Task item
Quote the entries word for word. Omit the pictures.

<<<<

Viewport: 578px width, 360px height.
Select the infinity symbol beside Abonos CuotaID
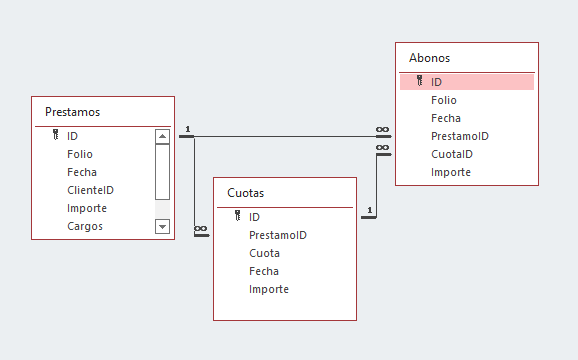382,147
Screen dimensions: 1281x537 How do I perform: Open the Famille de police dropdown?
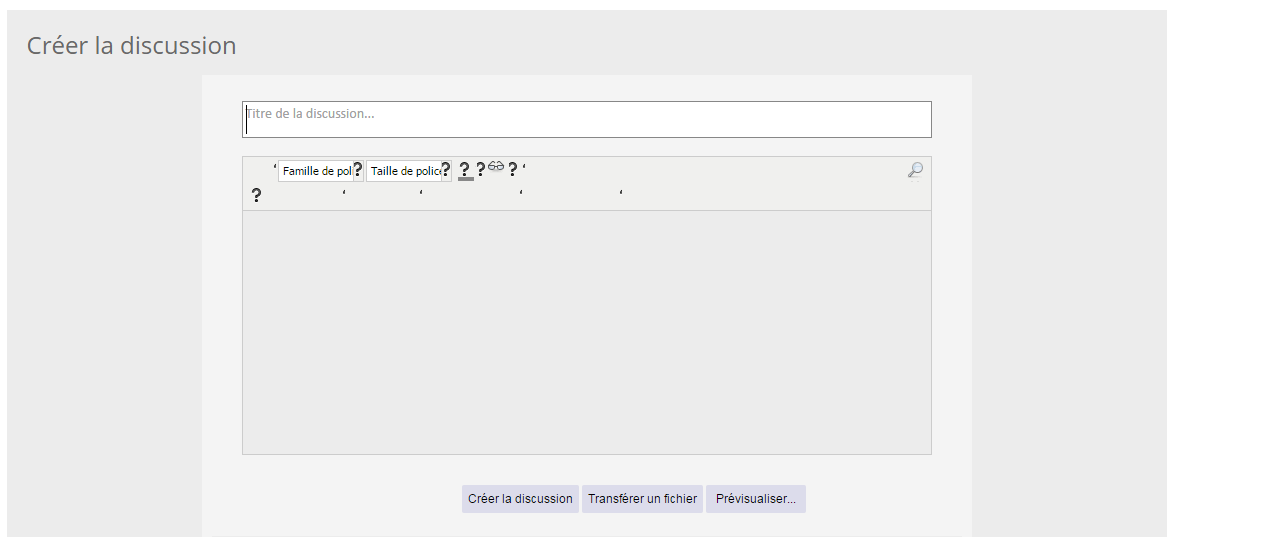[x=315, y=171]
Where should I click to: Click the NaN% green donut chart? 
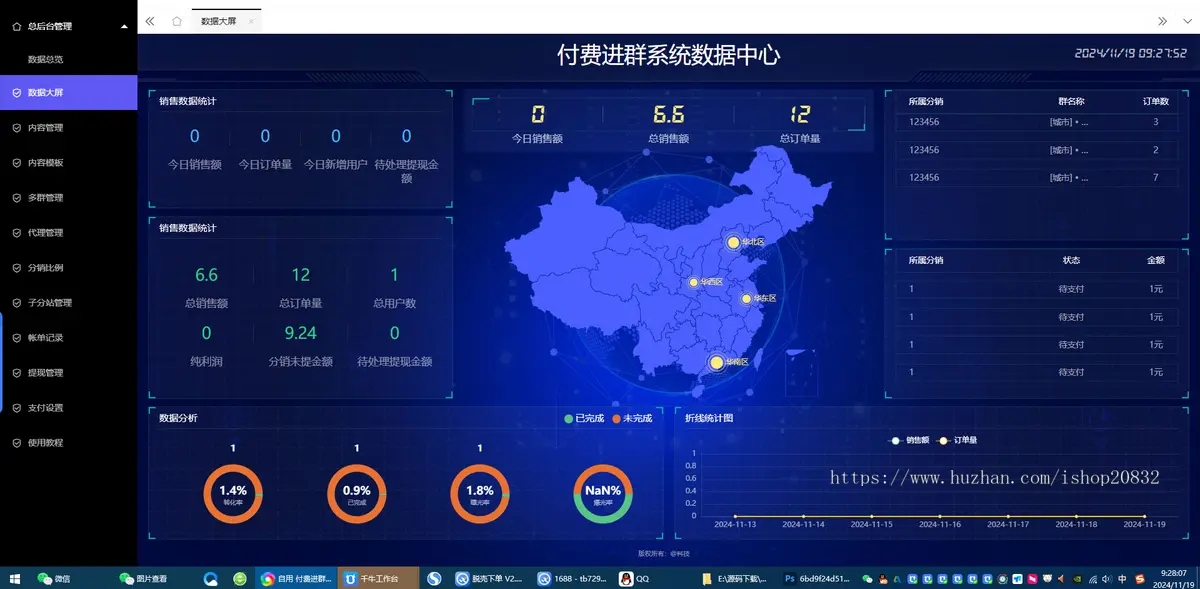[x=602, y=493]
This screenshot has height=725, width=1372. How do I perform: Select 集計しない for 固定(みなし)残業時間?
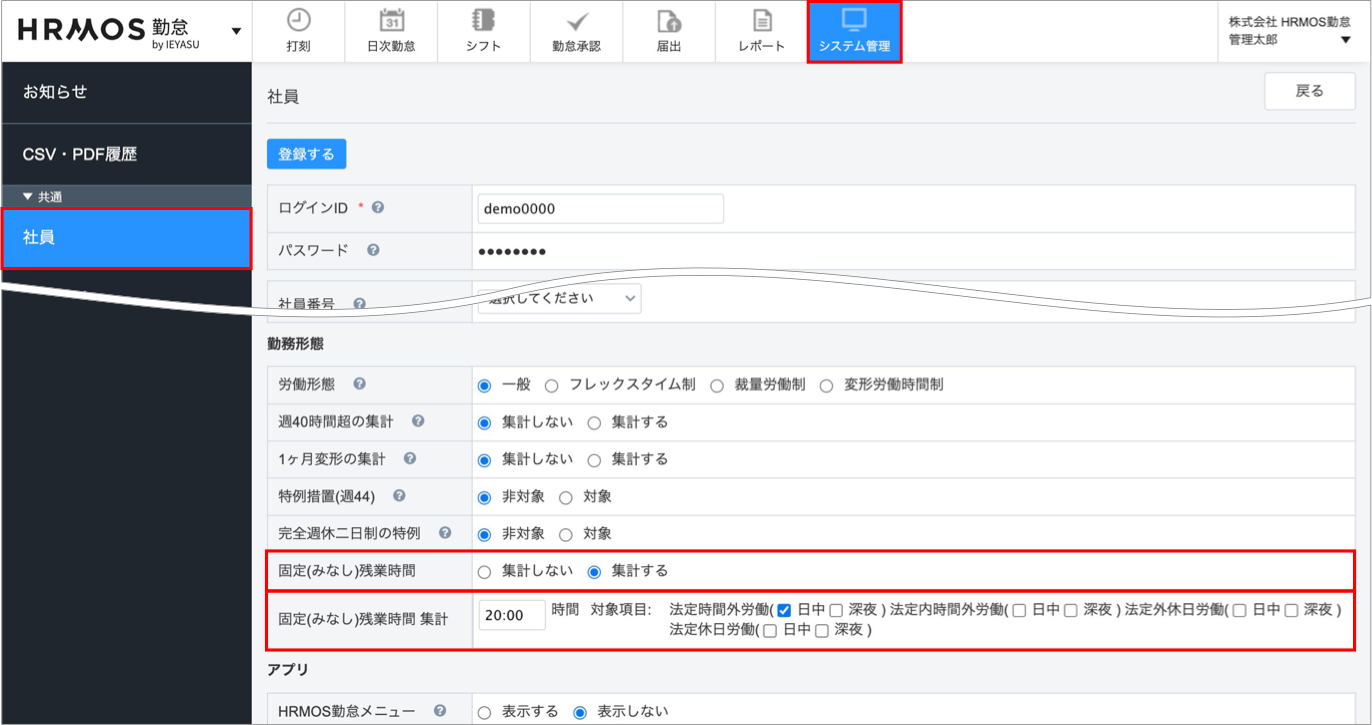(484, 572)
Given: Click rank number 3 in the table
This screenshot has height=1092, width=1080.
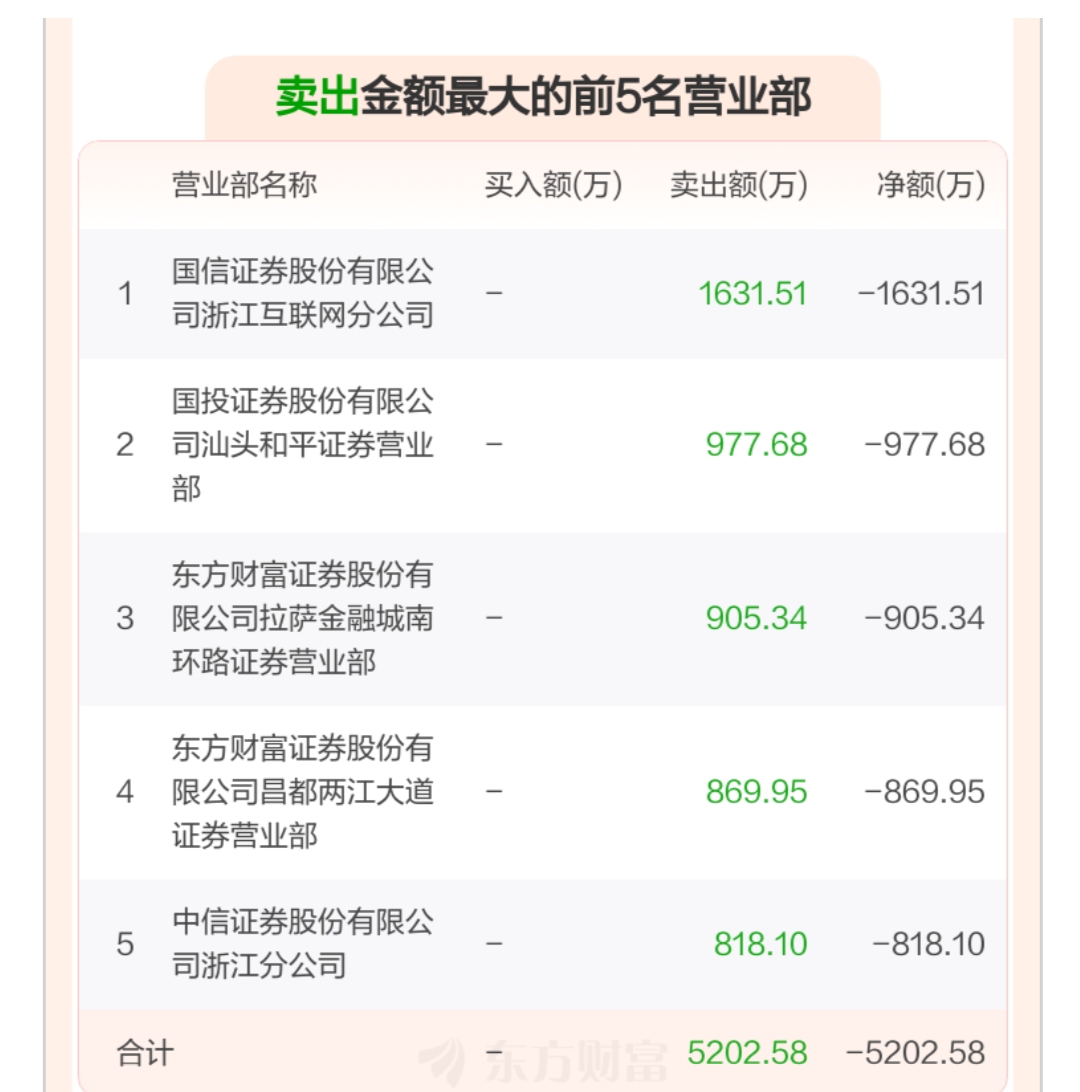Looking at the screenshot, I should coord(125,618).
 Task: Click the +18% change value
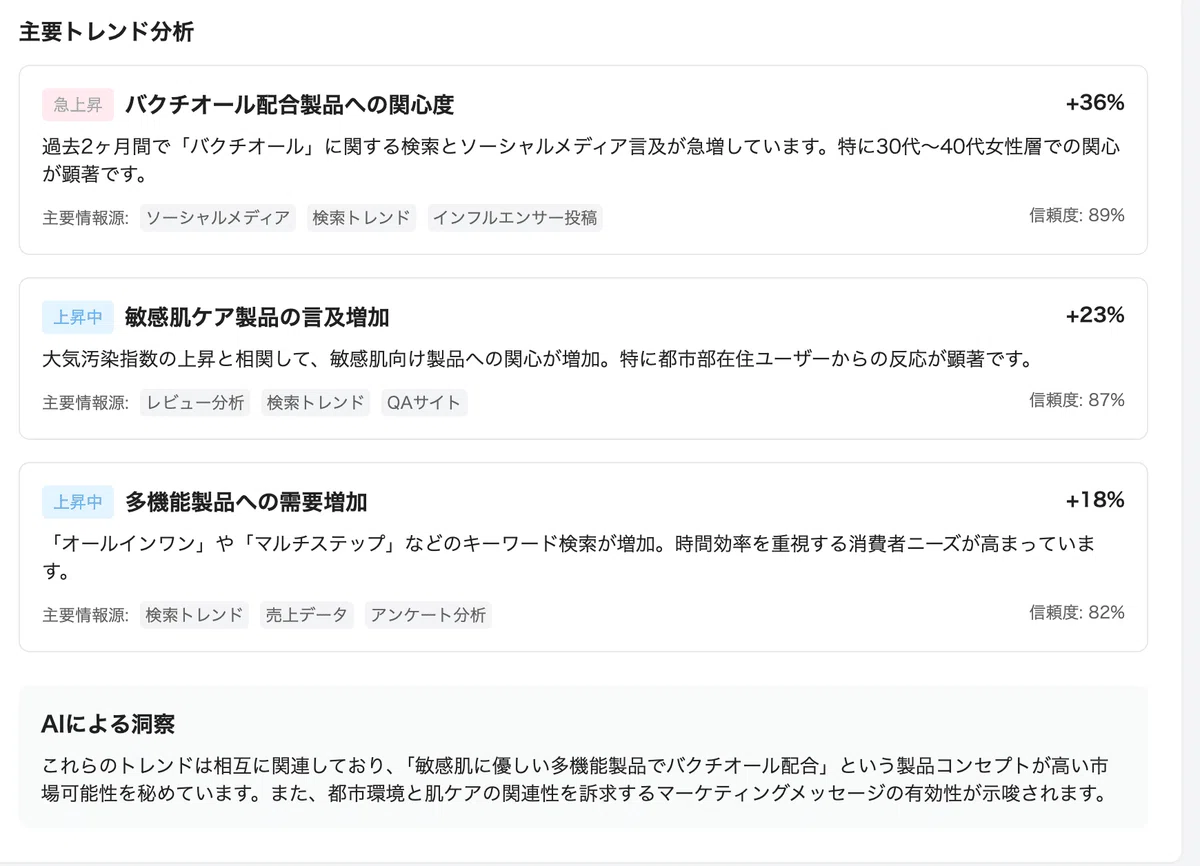point(1095,500)
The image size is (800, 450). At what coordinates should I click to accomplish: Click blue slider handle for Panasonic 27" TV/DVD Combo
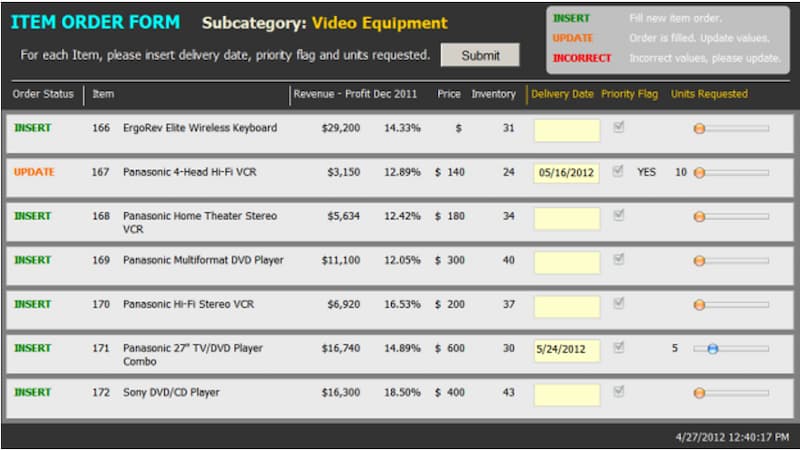pos(713,349)
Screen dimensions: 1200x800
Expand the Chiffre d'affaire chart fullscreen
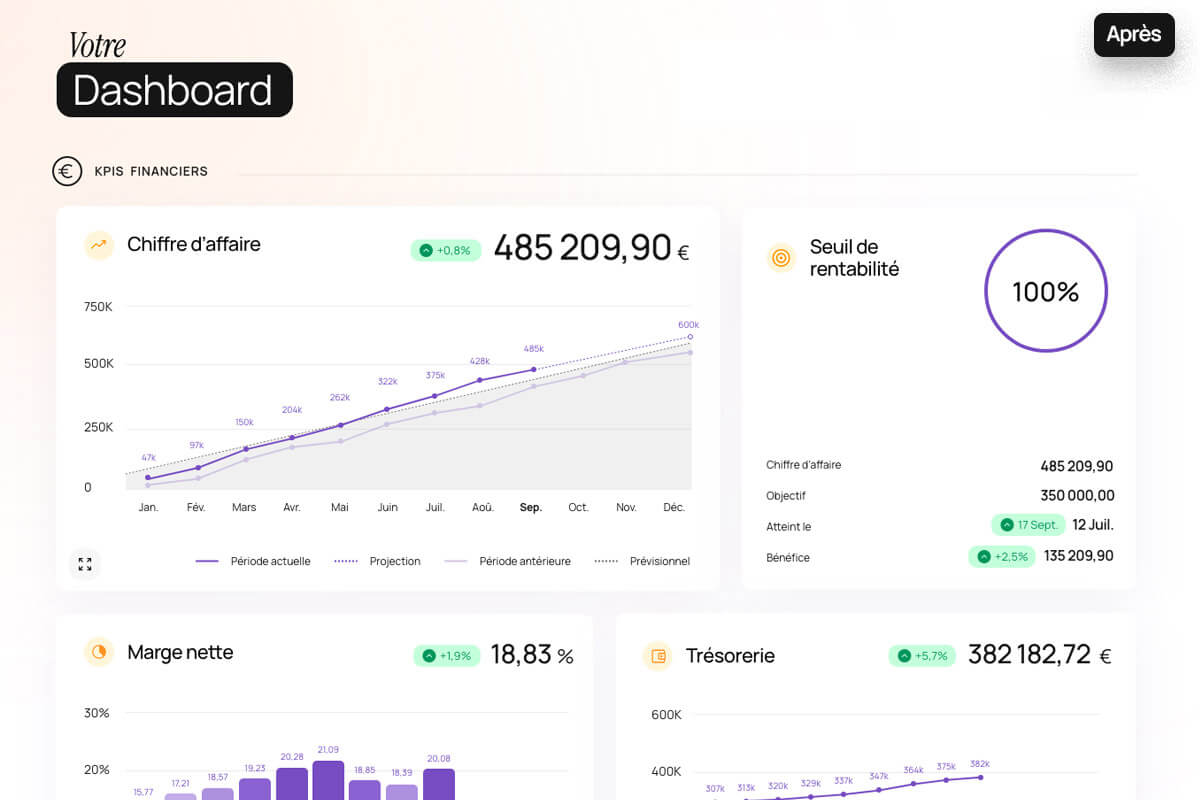click(85, 564)
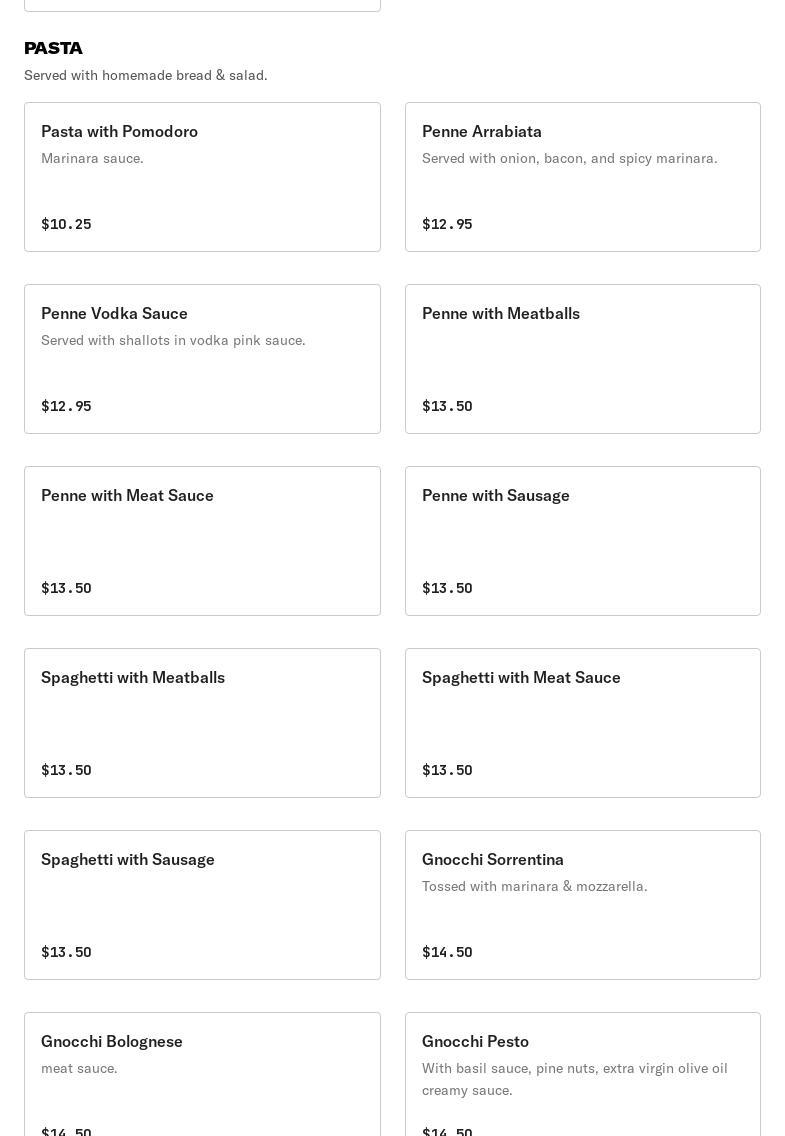The height and width of the screenshot is (1136, 785).
Task: Open the Pasta with Pomodoro item
Action: tap(202, 177)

>>>>

Output for this exercise
Viewport: 578px width, 360px height.
Select the infinity symbol beside Abonos CuotaID
382,147
Screen dimensions: 1281x537 How do I perform: Open the Famille de police dropdown?
[x=315, y=171]
Where should I click to: Click the NaN% green donut chart? 
[x=602, y=493]
This screenshot has height=725, width=1372. How do I perform: Select 集計しない for 固定(みなし)残業時間?
(484, 572)
Given: Click rank number 3 in the table
This screenshot has height=1092, width=1080.
Looking at the screenshot, I should coord(125,618).
 Task: Click the +18% change value
point(1095,500)
The image size is (800, 450). At what coordinates should I click to accomplish: Click blue slider handle for Panasonic 27" TV/DVD Combo
pos(713,349)
Screen dimensions: 1200x800
Expand the Chiffre d'affaire chart fullscreen
click(85, 564)
The height and width of the screenshot is (1136, 785).
Task: Open the Pasta with Pomodoro item
Action: tap(202, 177)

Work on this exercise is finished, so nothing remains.